» **Material for this exercise**
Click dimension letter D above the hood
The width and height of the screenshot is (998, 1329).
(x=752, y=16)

--

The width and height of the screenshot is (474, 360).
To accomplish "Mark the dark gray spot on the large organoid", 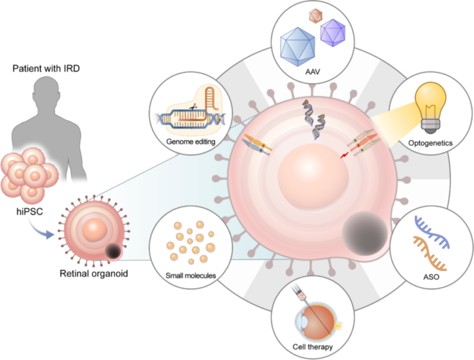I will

» **Task directions**
Copy the records line for line, beginning with the line that contains "Click dimension letter D above the hood" and stopping after the line that contains "(x=752, y=16)".

» **Solution below**
Click dimension letter D above the hood
The width and height of the screenshot is (998, 1329).
(x=752, y=16)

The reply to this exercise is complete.